Isakson, 71, still walks the sidelines in a new uniform — usually a Minnesota shirt and a simple pair of brown shoes.
But you won’t find the coach’s name mentioned in the media guide. Isakson stepped aside last season to make room for younger coaches. Although he doesn’t get any official credit, players say he’s almost as much a presence as he ever was.
“The only thing he hasn’t done is coach first base like he used to,” junior Ben Birk said. “He’s still here before the game, taking the tarp off the field. He’s always here.”
Isakson joined the team back in 1964 when his friend Dick Siebert asked him to do a little coaching.
“At that time Dick really only had one guy helping,” Isakson said. “He asked me to come out and coach as a volunteer, and it just went from there.”
Isakson has no wife or kids; just the game and the program of which he’s become an integral component. If he isn’t the heart of the team, at least he’s the main artery.
He does all the little jobs for the team such as straightening up bats and picking up balls off the field. Coaches appreciate the extra things Isakson always seems to be doing.
“He’s not afraid to work, that’s for sure,” assistant coach Rob Fornasiere said. “We get along so well because we both know what work is.”
Fornasiere sometimes visits Isakson during the week at Isakson’s Bayport, Minn., home and says the two have grown close over the years.
“We’ve spent a lot of time together in my 14 years with the team,” Fornasiere said. “He’s one of my closest friends in baseball. Gopher baseball is his life.”
Isakson retired from his job with the city of Minneapolis in 1976 and officially retired from Gophers after the 1997 season, but he still puts in long hours. Over the winter he built a helmet shelf and a bat rack for Siebert Field, his home away from home.
But it’s not all work for Isakson. He also invented a game for the team, in which the goal is to toss a baseball between someone’s feet when he’s standing on the field.
“I’ve never been scored on,” Isakson says with his brown shoes locked tightly on the grass of Siebert Field. “They’ve never scored legally. They’ve tried tying my hands behind my back or distracting me. That doesn’t count.”
As he was talking, sophomore Rick Brosseau approached from behind with a gigantic handful of baseballs. Brosseau sneaked up as close as possible before bouncing a ball off Isakson’s calf. Isakson just stood without flinching, knowing a move could mean a score. Brosseau pelted his legs before giving up and heading for the dugout.
“It’s good fun,” he says. “It keeps them loose.”
Little games are just one way Isakson connects with the stream of new players coming into the Minnesota program. Players call Isakson “Fiver,” after his old jersey number which hangs in right field, and everybody loves having an encyclopedia of amateur baseball hanging around.
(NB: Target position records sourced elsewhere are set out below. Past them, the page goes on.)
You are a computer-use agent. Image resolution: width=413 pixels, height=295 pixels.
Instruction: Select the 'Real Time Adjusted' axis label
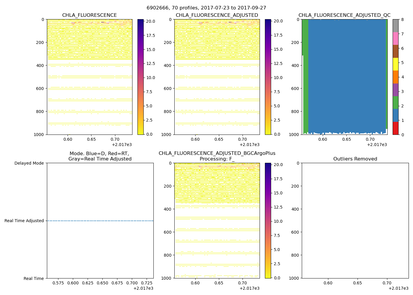click(x=24, y=221)
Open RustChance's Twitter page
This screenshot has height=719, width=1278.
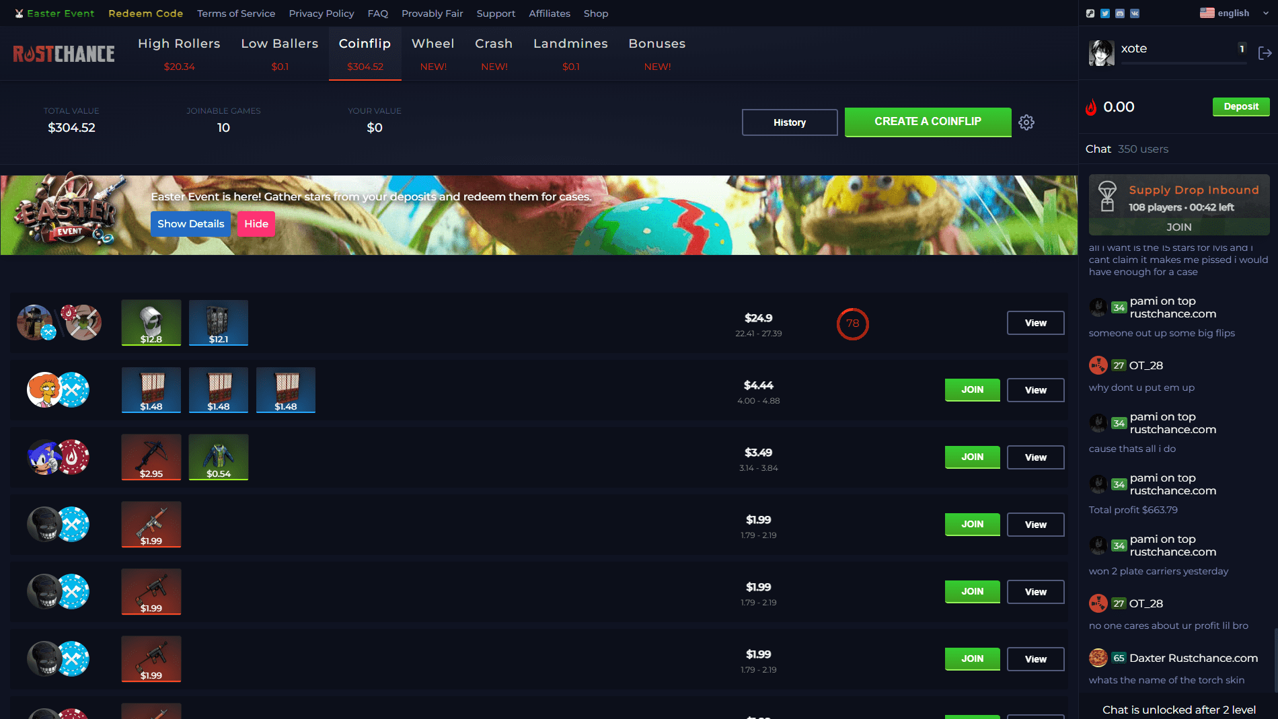1105,13
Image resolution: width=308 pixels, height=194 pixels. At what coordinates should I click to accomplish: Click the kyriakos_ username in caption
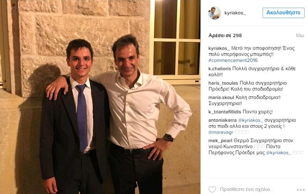click(x=219, y=48)
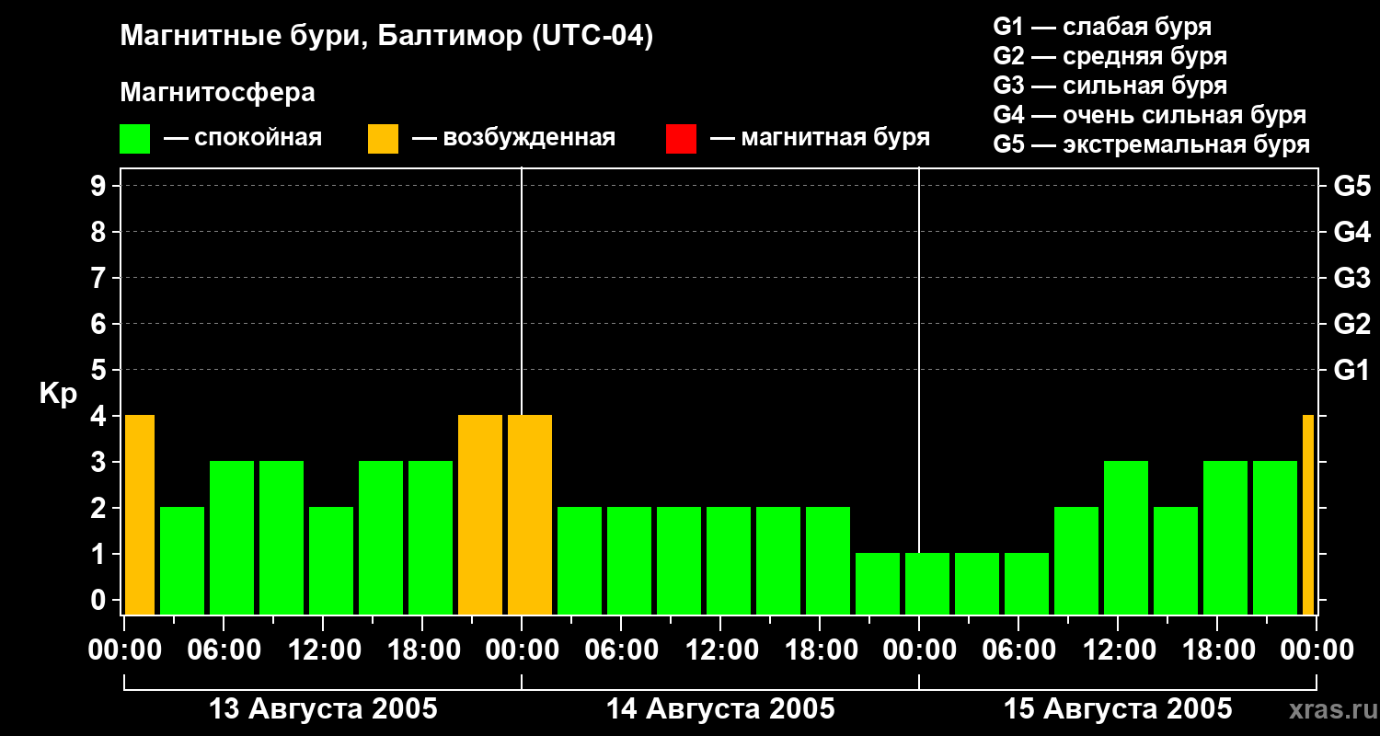
Task: Select the '15 Августа 2005' date label
Action: (x=1117, y=709)
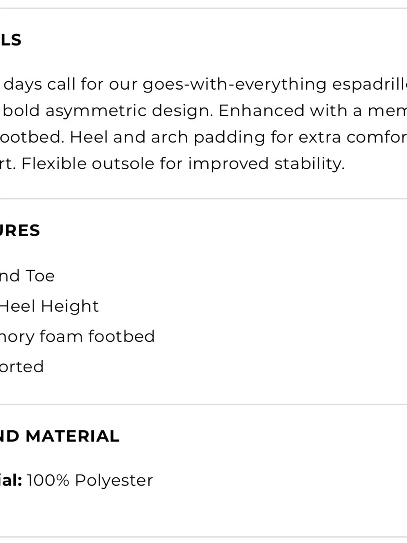Click the word "bold" in the description
Viewport: 407px width, 543px height.
(x=22, y=110)
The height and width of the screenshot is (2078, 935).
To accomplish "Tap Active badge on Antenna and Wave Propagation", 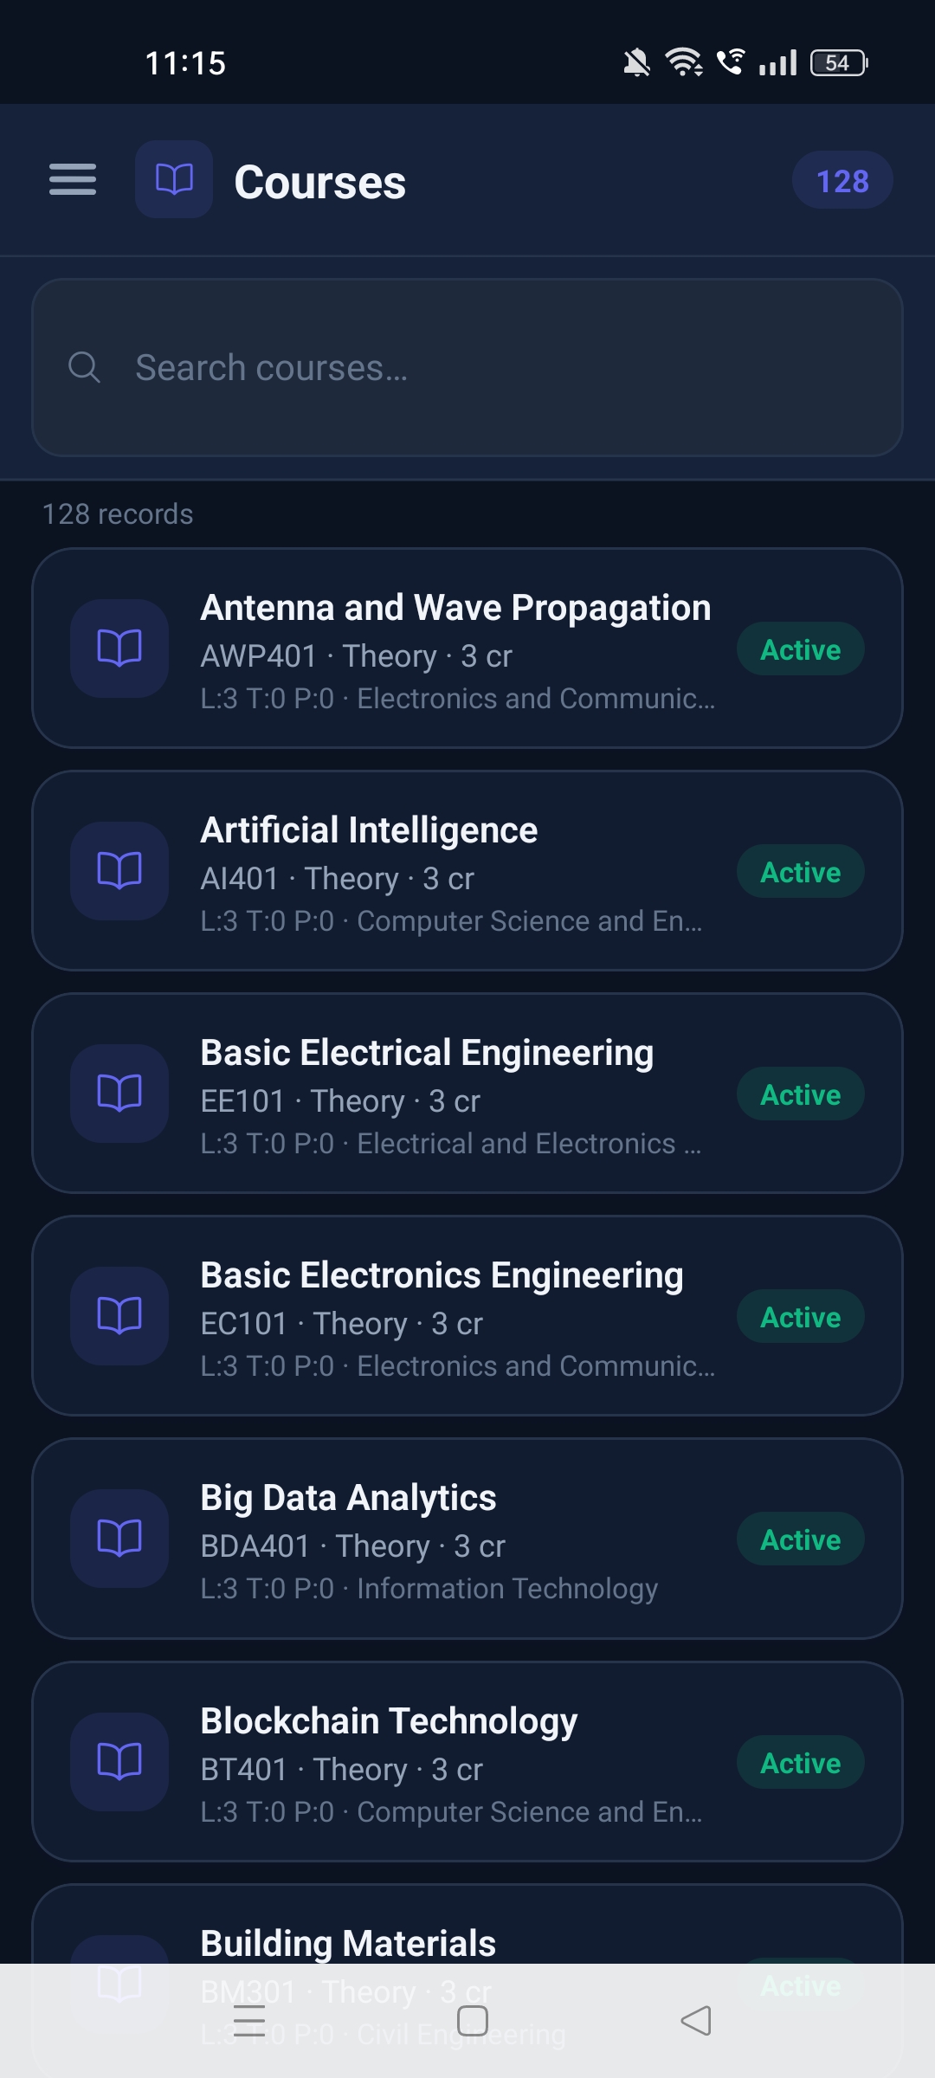I will coord(800,649).
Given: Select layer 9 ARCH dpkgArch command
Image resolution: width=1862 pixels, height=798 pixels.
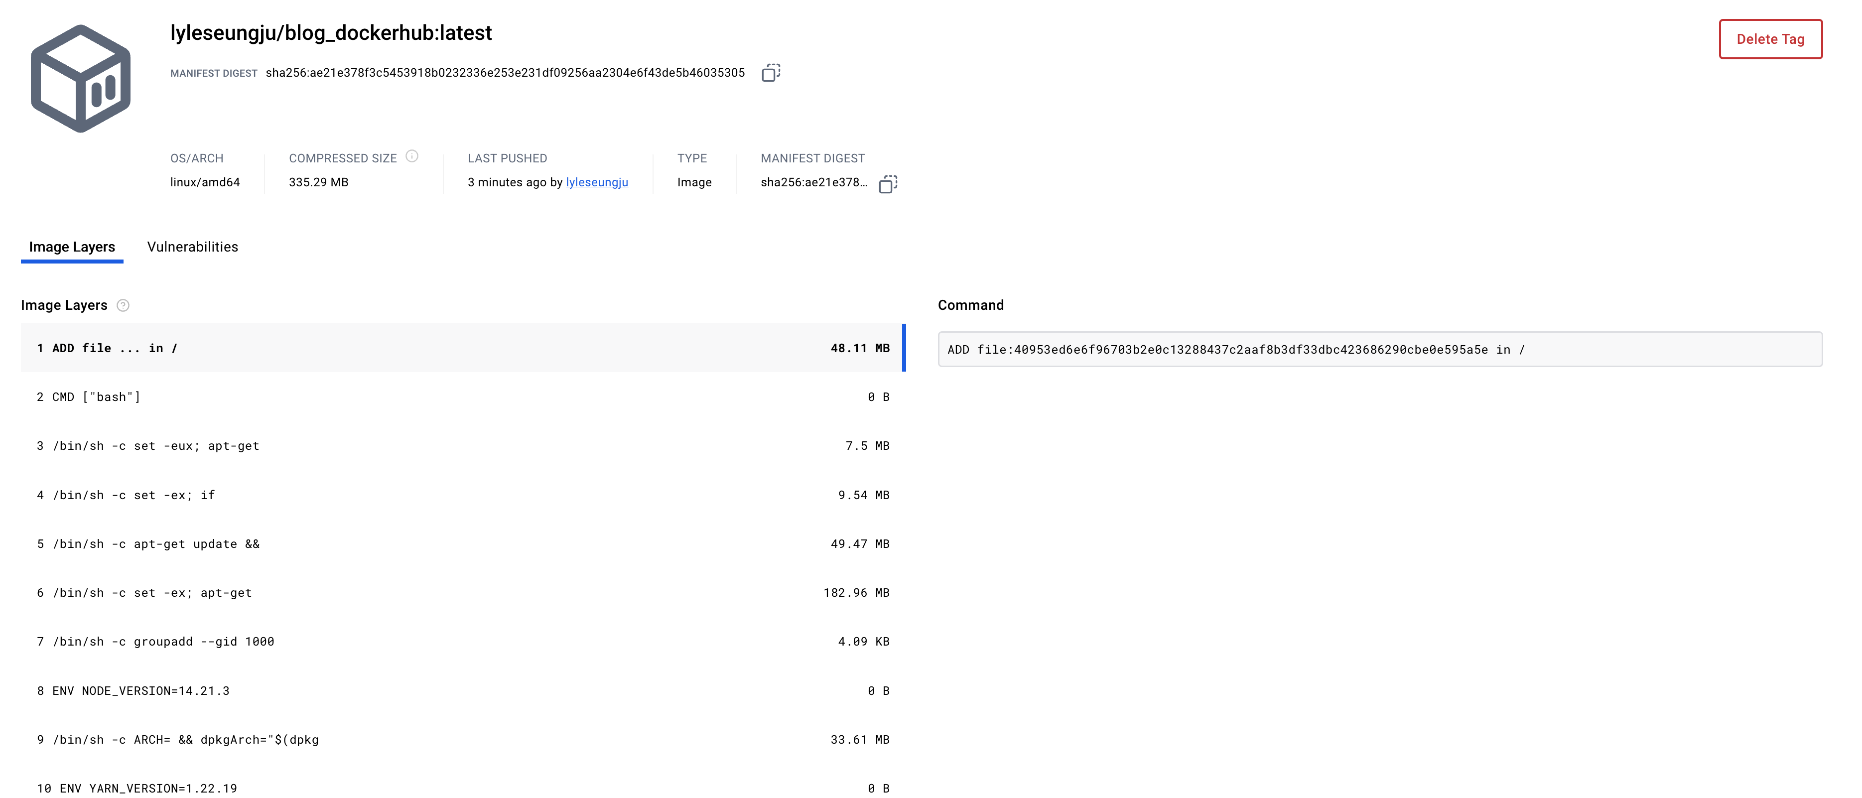Looking at the screenshot, I should coord(463,739).
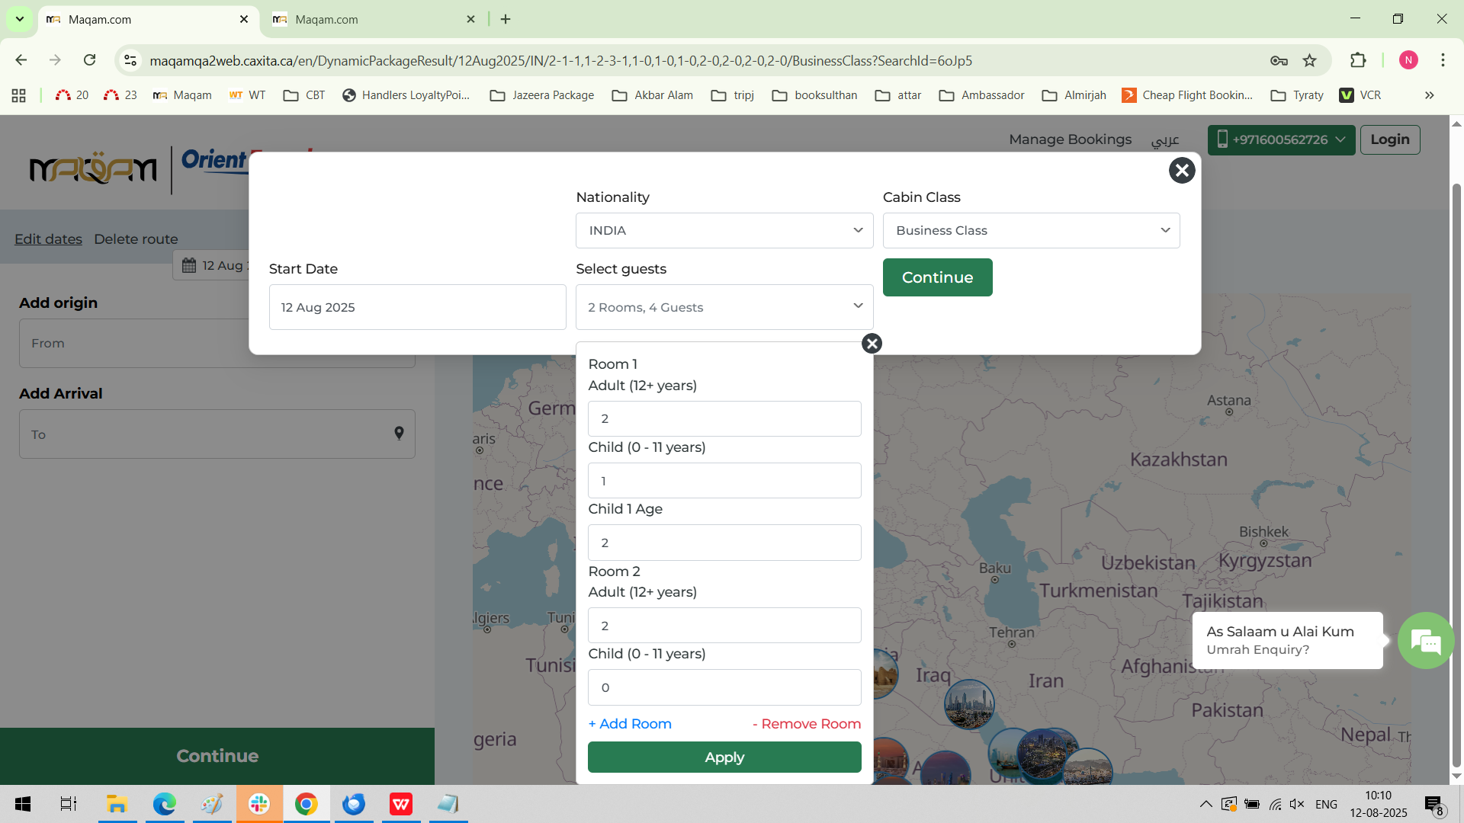This screenshot has height=823, width=1464.
Task: Open password manager key icon
Action: pos(1279,61)

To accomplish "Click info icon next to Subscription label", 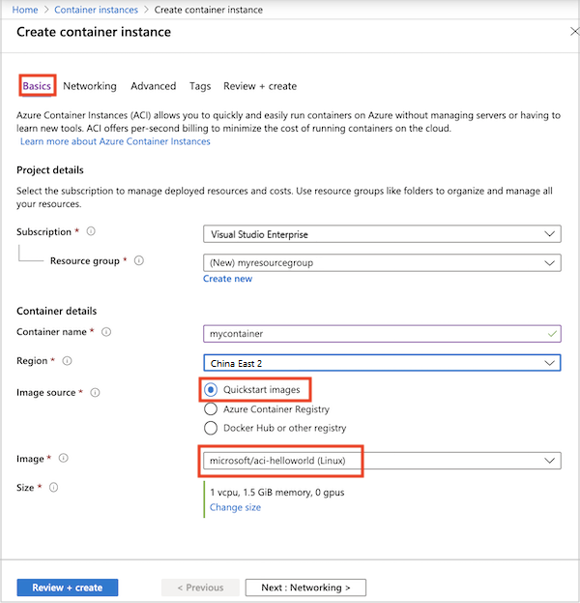I will pos(91,232).
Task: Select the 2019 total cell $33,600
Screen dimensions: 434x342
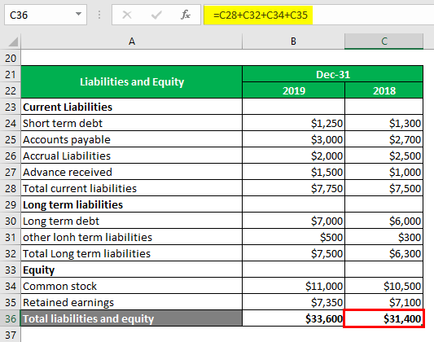Action: [293, 318]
“Fiver is great,” Birk said. “He’s so into high school baseball that when you show up in the fall he already knows your name, and you’re like, ‘Who’s that?’ And he’s always giving us football updates from our hometowns in the fall. But he loves that Stillwater football, where he’s from.”
While Isakson might pull for Stillwater in football, there’s no doubt where his true loyalties lie.
“I think Fiver bleeds maroon and gold,” Birk said.